The World Health Organization and World Meteorological Organization have stated that the systematic development of early warning systems is essential in reducing heat-related health risks. Until 2016, Ontario’s 36 public health units used a range of warning systems with varying methodologies to determine thresholds for calling alerts. This resulted in a confusing patchwork of alert thresholds and communication protocols. This ended when Clean Air Partnership concluded a four-year facilitated process where all three orders of government worked together to develop a province-wide Heat Warning and Information System (HWIS). All 36 Ontario Public Health Units implemented the system and have been using it ever since. All parties provided countless hours of staff time – a rare and excellent example of cooperation across all orders of government with the goal of health protection.
While the HWIS created is integral to a broader heat alert and response system, all HWIS provides is the alert. The ‘response’ directs the community response to help vulnerable populations and provides individuals with information and other resources to help them take protective actions before and during an extreme heat event. In June 2022, The BC Coroners Office released a review of heat related deaths in BC during the Summer of 2021. In this Report, nearly all key findings related to issues around response, rather than alert.
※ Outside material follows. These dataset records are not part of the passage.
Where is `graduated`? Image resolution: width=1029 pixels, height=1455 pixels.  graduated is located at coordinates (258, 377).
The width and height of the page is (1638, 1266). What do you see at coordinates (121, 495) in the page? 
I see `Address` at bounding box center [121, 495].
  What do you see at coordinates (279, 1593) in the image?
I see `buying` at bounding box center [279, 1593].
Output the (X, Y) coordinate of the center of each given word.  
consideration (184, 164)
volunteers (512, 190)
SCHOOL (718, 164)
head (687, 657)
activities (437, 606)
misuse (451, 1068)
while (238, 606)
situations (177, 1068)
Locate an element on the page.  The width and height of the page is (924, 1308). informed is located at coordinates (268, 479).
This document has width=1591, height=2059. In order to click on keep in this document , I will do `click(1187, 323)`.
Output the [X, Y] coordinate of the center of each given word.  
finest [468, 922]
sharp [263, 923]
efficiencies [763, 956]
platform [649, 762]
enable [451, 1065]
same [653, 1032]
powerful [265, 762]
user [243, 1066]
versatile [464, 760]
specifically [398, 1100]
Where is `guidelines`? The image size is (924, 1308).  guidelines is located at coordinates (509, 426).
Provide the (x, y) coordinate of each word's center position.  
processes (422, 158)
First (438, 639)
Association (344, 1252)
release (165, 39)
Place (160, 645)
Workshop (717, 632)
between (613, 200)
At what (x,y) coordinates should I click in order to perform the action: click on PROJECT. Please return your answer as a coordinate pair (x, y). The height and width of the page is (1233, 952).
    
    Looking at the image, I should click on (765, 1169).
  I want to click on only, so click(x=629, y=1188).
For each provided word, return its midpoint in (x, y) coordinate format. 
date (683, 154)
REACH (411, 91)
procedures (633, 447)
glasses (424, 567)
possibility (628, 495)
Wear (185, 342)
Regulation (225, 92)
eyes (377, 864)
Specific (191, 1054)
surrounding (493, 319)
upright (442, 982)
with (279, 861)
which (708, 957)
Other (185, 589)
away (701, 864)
Some of the key findings included:
- A significant lag between the heat alert and the response delivery
- People with chronic health conditions were considerably more likely to die
- Over 67% of those who died were over the age of 70
- Over 56% of those who died lived alone
- Most decedents lived in socially or materially deprived neighbourhoods
Clearly, a majority of those who died were our most vulnerable, so many were old people living alone. In accounting for heat related deaths, we often hear the term ‘excess death’. This term is used because few of these deaths are clinically recognized as being from heat, rather they are coded in hospitals as being from stroke or heart attack. Subsequent epidemiological studies look at ‘normal’ rates of death for a given period and can then attribute the ‘excess’ to environmental causes such as heat. But make no mistake about it, these are parents, grand-parents, friends, neighbours and some of our most vulnerable community members.

The BC report rightly recommends government-level interventions including the creation of a coordinated provincial heat alert and response system, identification of the vulnerable before heat events happen, and prevention and longer-term risk mitigation strategies. What the report does not recommend (and could never enforce) are those interventions that we can chose to make as community members. Can we not take it upon ourselves as individuals to check in on elderly or other vulnerable neighbours during extreme heat events? This would of course require a provincially or federally led communications campaign asking community members to look out for each other, and what the signs of heat distress look like – but has the potential to leverage tremendous social capital to protect health.
Heat will be a more persistent killer with climate change. Government has their part to play in responding to that, but we individuals can do our bit also. And in the vast majority of cases, where a neighbour is perfectly fine and in no distress, wouldn’t it be lovely for them to know that they are cared for a truly part of our community regardless?